Material supplied.
■ ■ ■ ■ ■ ■ ■

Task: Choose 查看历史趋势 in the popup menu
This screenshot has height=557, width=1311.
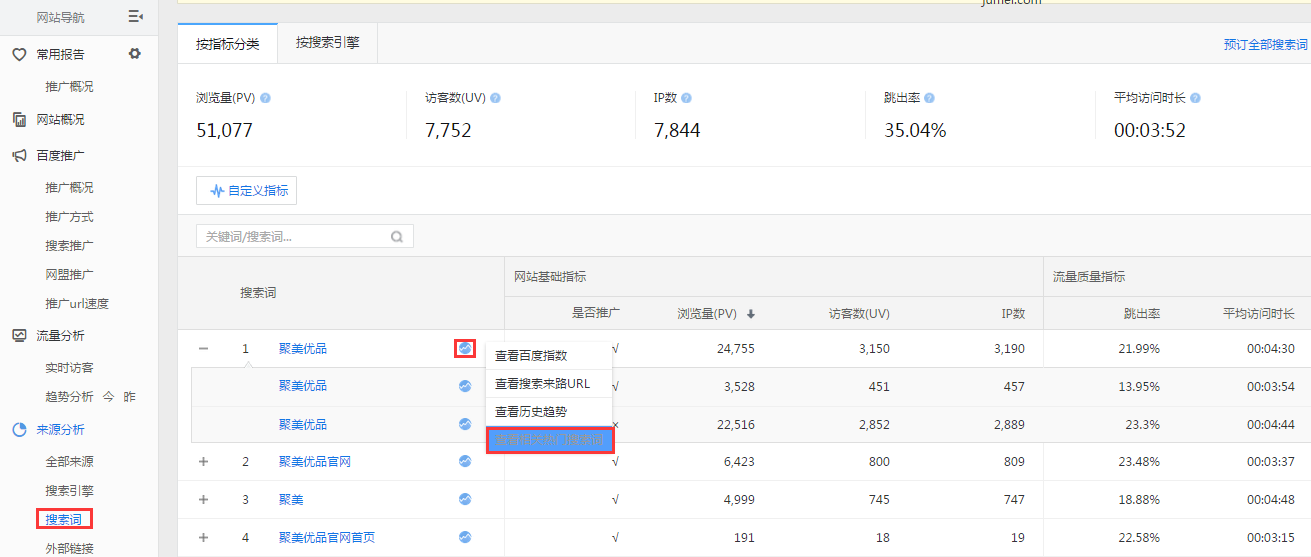Action: 531,412
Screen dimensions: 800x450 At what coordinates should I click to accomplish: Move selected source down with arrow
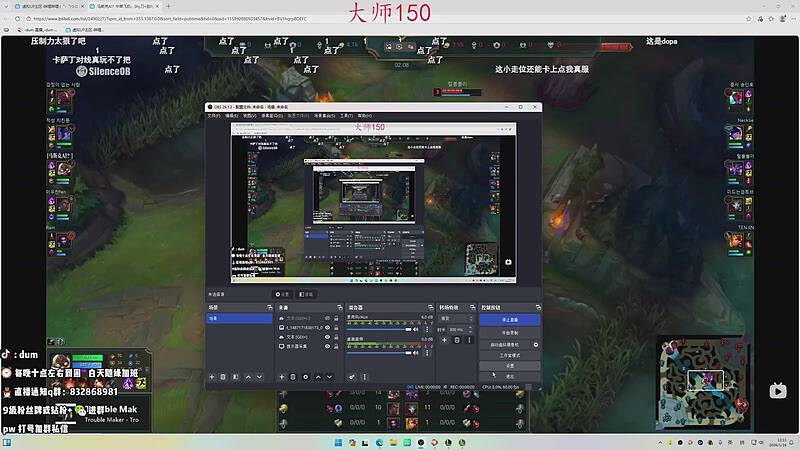[x=328, y=377]

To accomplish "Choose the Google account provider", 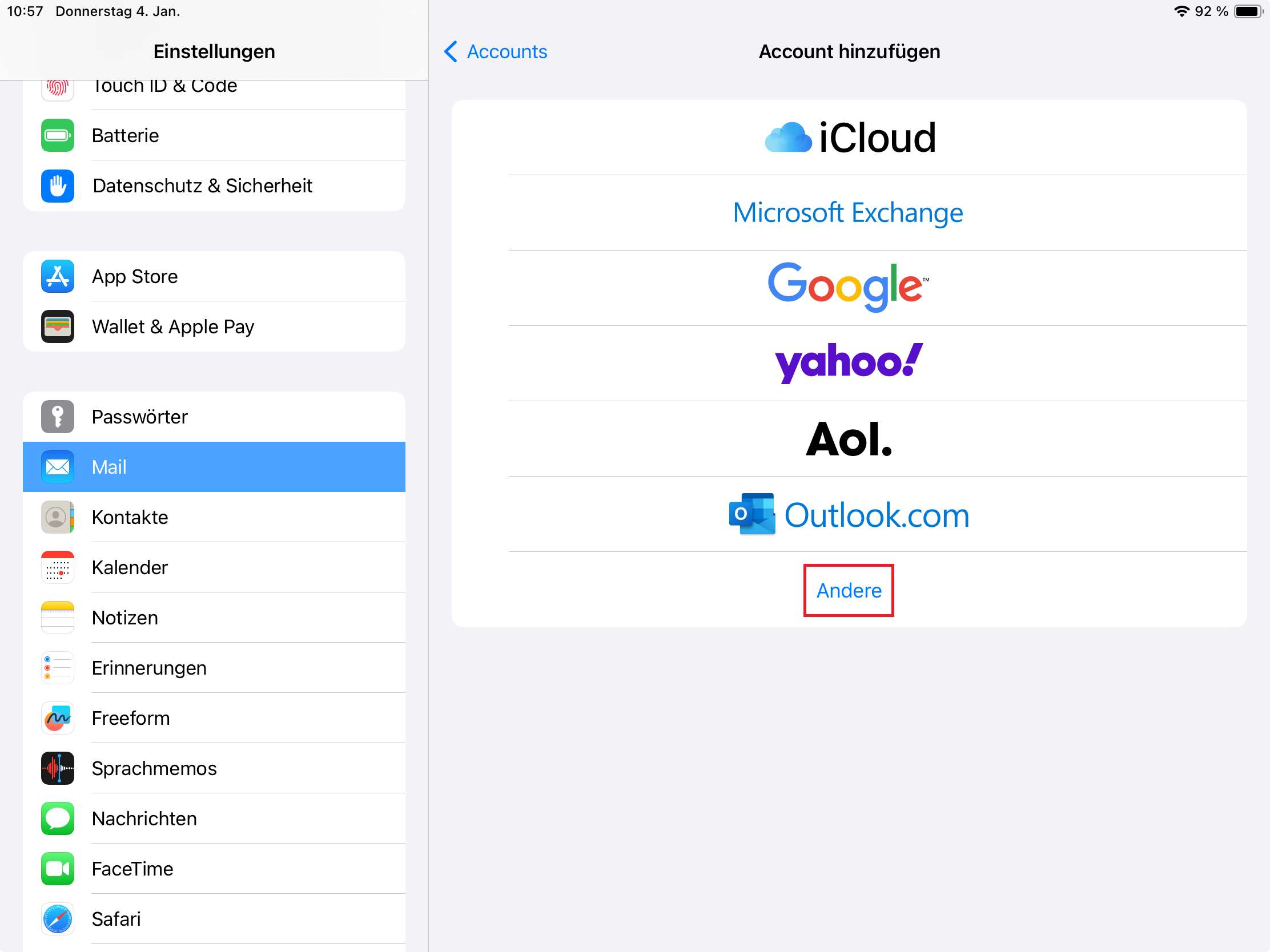I will coord(849,288).
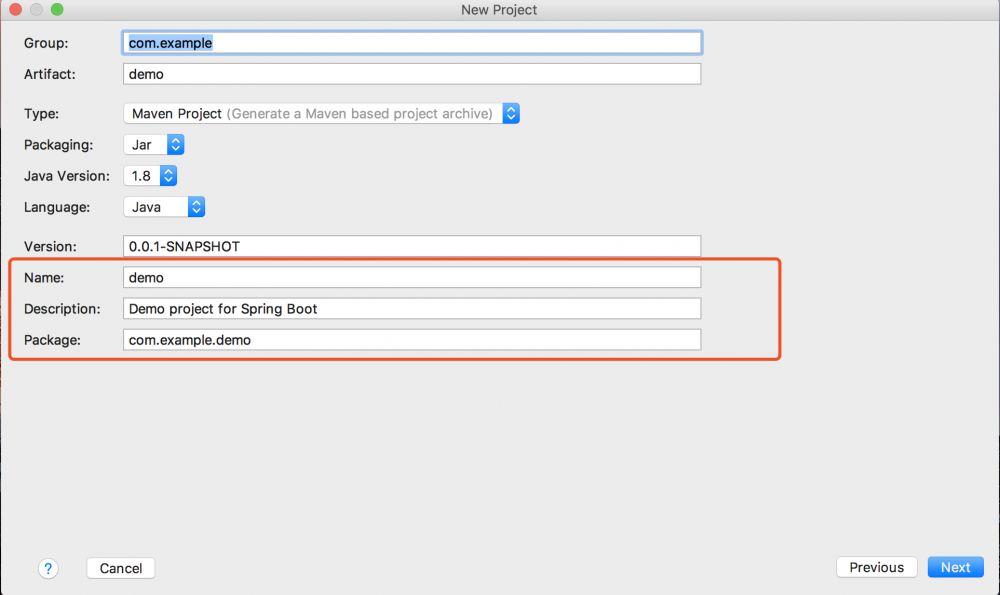Viewport: 1000px width, 595px height.
Task: Click the Next button
Action: point(955,567)
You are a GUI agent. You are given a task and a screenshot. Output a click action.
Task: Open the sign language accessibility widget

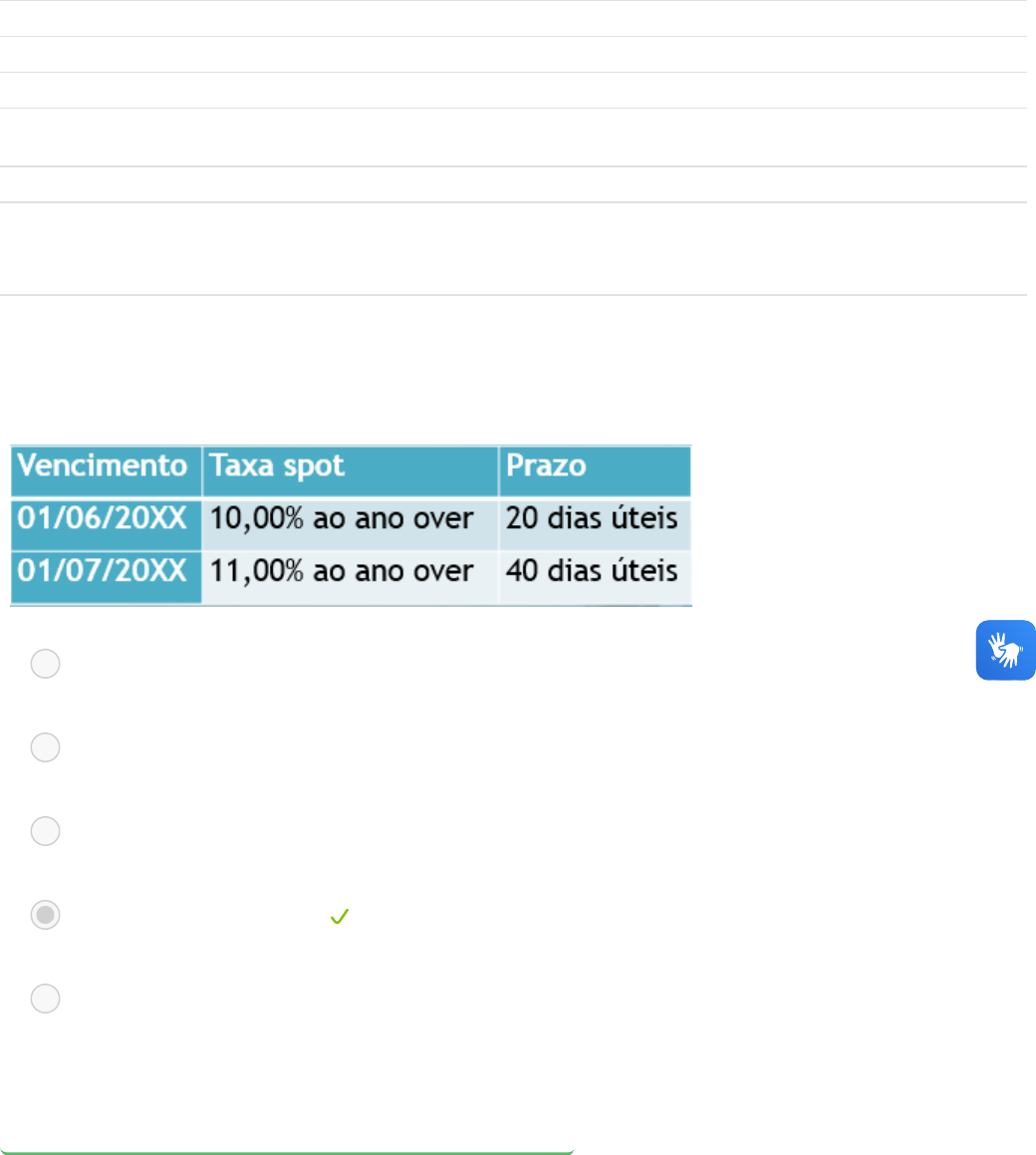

■ ■ ■ ■ ■ ■ ■

Work order.
Please output the lines from the line that holds "You are a GUI" through the final line of the material above, both included. Each line must match exactly, and pictures must be excluded.

Output for this exercise.
You are a GUI agent. You are given a task and a screenshot. Output a click action.
Task: Open the sign language accessibility widget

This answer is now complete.